La petite annonce sur le Bon coin peut ressembler à une sorte de blague :
"Les parents élus de l'école d'Hilsenheim, commune rurale de 2646 habitants, recherchent des enfants 👶👧🧒 à scolariser en maternelle (de 3 à 5 ans) avec leur famille de préférence 😄."
En réalité, ces parents font tout pour garder les classes ouvertes pour leurs enfants et ceux qui viendront après eux. Car si une classe ferme avec 88.5 élèves, elle ne rouvre qu'à partir de 93 élèves.
De son côté, l'adjoint aux affaires scolaires de la mairie estime que "cela n'aurait pas de sens de fermer une classe juste pour répondre au quotas, sachant que le foyer social La Providence peut inscrire des élèves tardivement, que le taux de natalité est en hausse et que plusieurs maisons sont en cours de construction sur la commune. Ce qui amènera de nouvelles familles."
"On a même contacté des agences immobilières, pour voir si des familles avec enfants comptent s'installer dans la ville, pour les prévenir qu'ils doivent s'inscrire très rapidement."
Laura BoinotDéléguée de parents d'élus et tête de liste
D'autres moyens ont été recherchés, les parents faisant tout pour trouver ces enfants manquants. "On a même contacté des agences immobilières, pour voir si des familles avec enfants comptent s'installer dans la ville, pour les prévenir qu'ils doivent s'inscrire très rapidement", continue Laura Boinot.
Au Rectorat, la comptabilité est arrêtée au 15 juin et la décision est rendue cinq jours plus tard. Trop tôt pour ces parents inquiets car le foyer ne peut pas présager du nombre d'enfants placés durant l'été et donc à scolariser à l'école maternelle. Il faudrait attendre septembre et obtenir une reconnaissance réelle, avec un statut, de la particularité de cette école de Hilsenheim.
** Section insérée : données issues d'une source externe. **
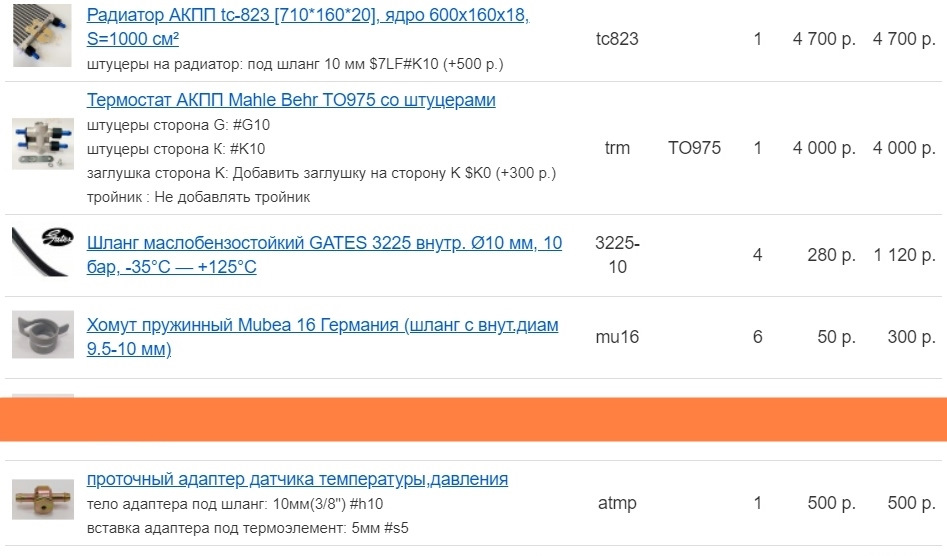Click the TO975 manufacturer code
The image size is (947, 556).
(x=694, y=148)
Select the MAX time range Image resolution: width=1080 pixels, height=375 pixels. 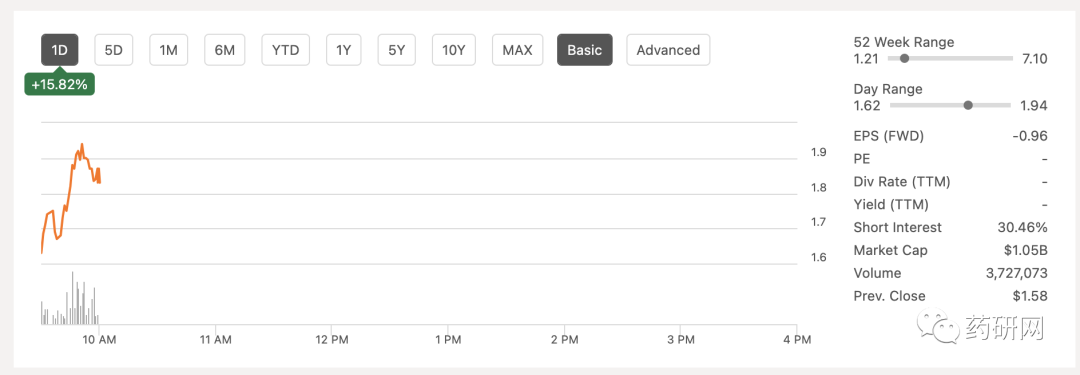[x=517, y=50]
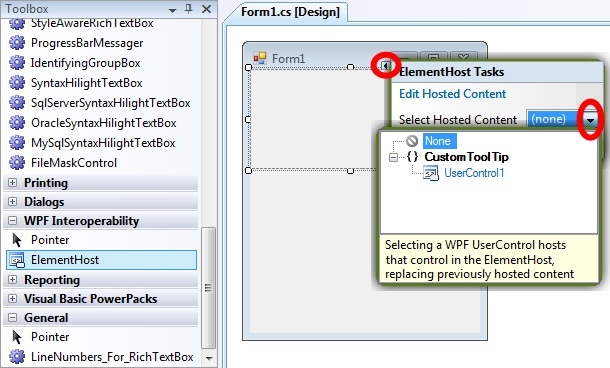Choose the UserControl1 entry
The height and width of the screenshot is (368, 610).
point(474,173)
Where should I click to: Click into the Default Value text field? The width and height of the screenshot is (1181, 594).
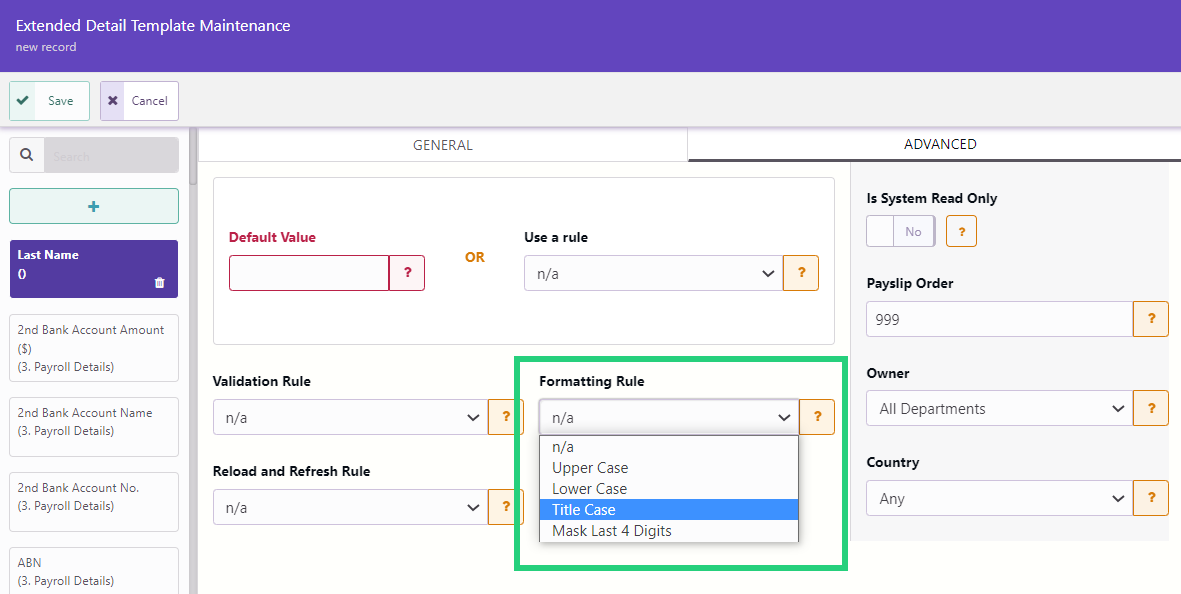308,273
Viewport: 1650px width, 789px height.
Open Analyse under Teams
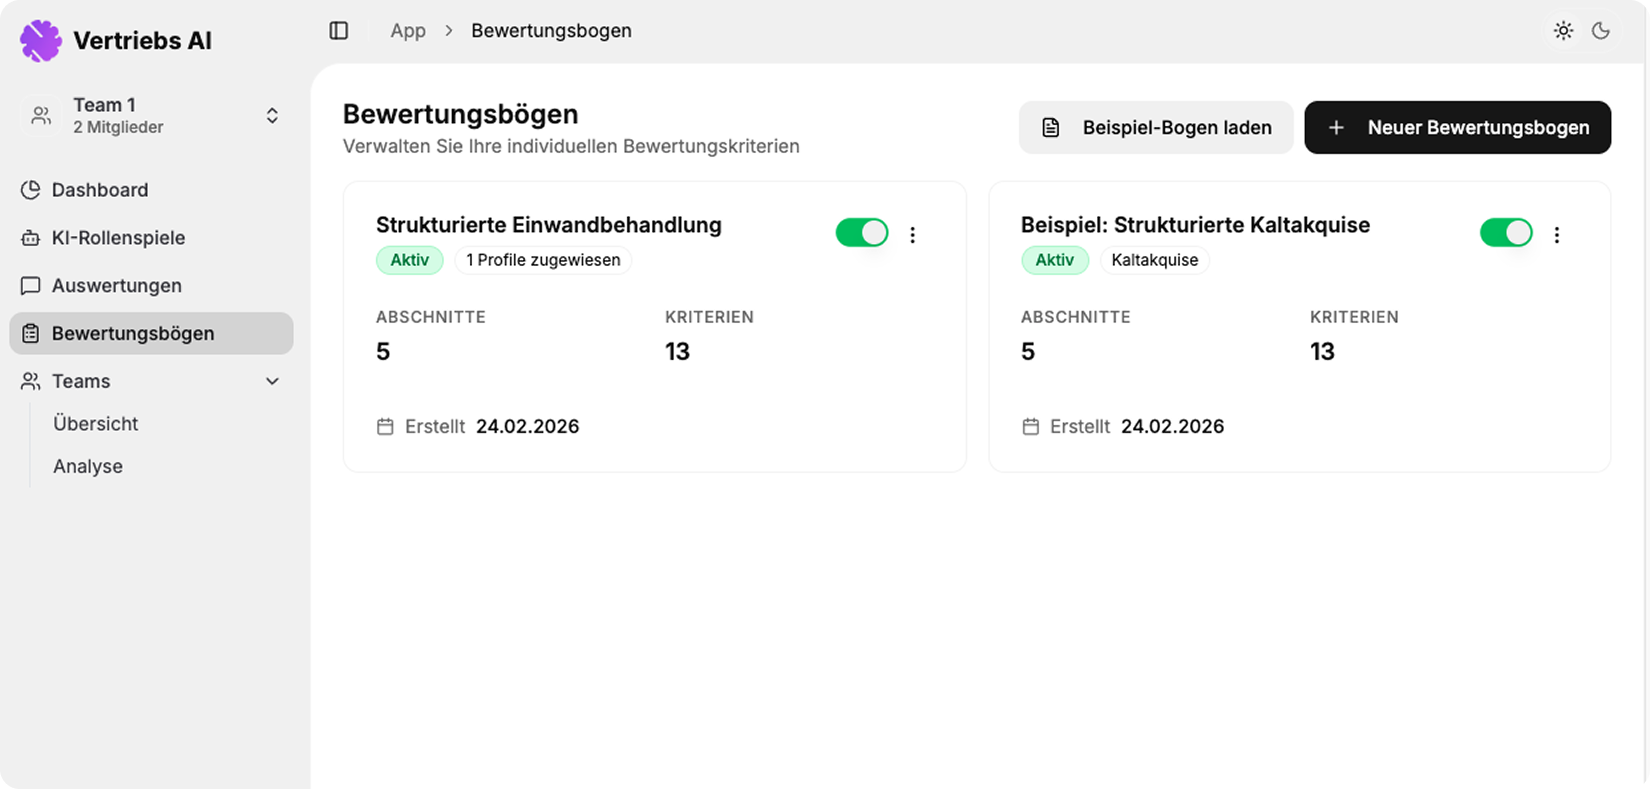tap(88, 467)
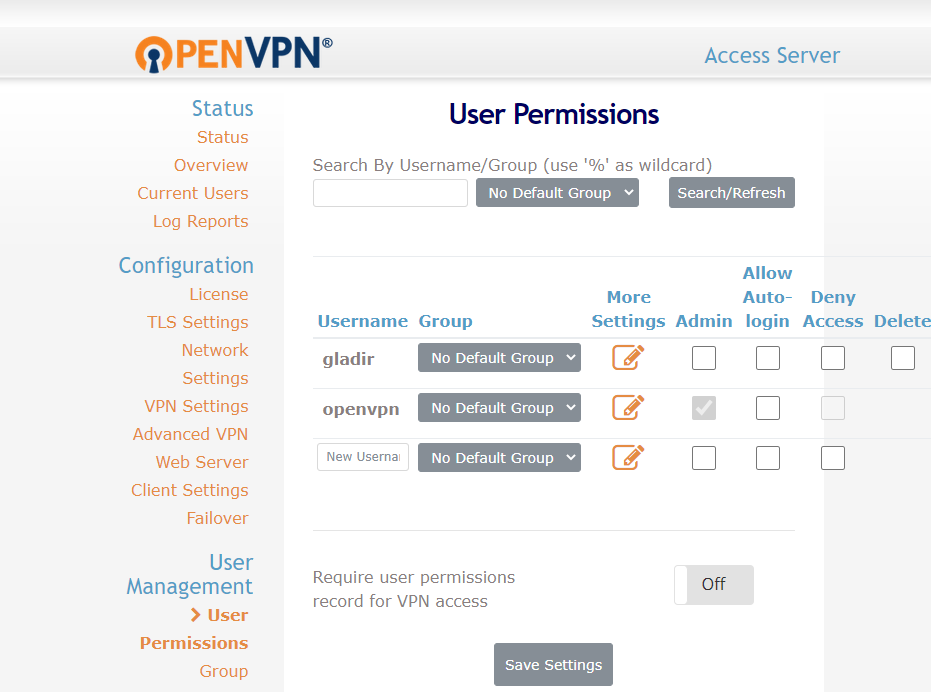Tick the Delete checkbox for gladir
This screenshot has height=692, width=931.
click(x=903, y=358)
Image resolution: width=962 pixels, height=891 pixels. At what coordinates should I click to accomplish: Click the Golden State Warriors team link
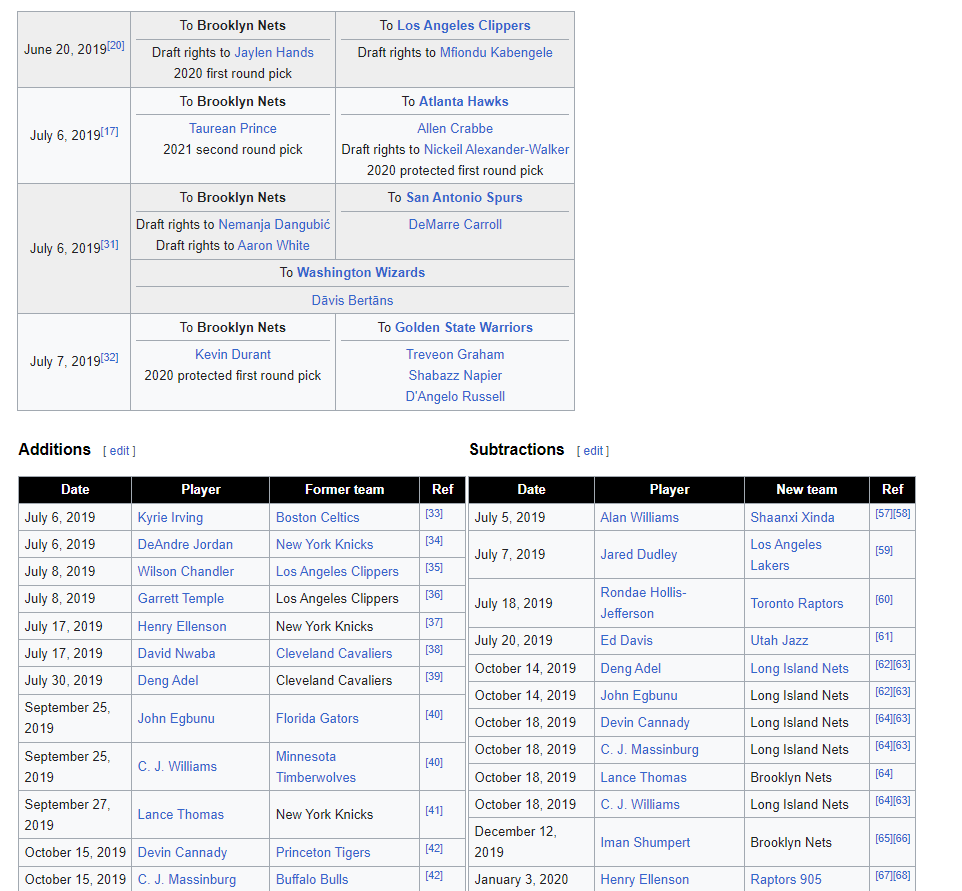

24 heures après la publication de la petite annonce, il n'y a pas encore eu de candidature, mais rien n'est joué. À l'Inspection d'Académie, on assure être conscients de la situation. Enseignants et parents sont en attente d'une réponse. Ils se demandent même si les salles de classe de leur école seraient en capacité d'accueillir tous les élèves, si une classe devait fermer.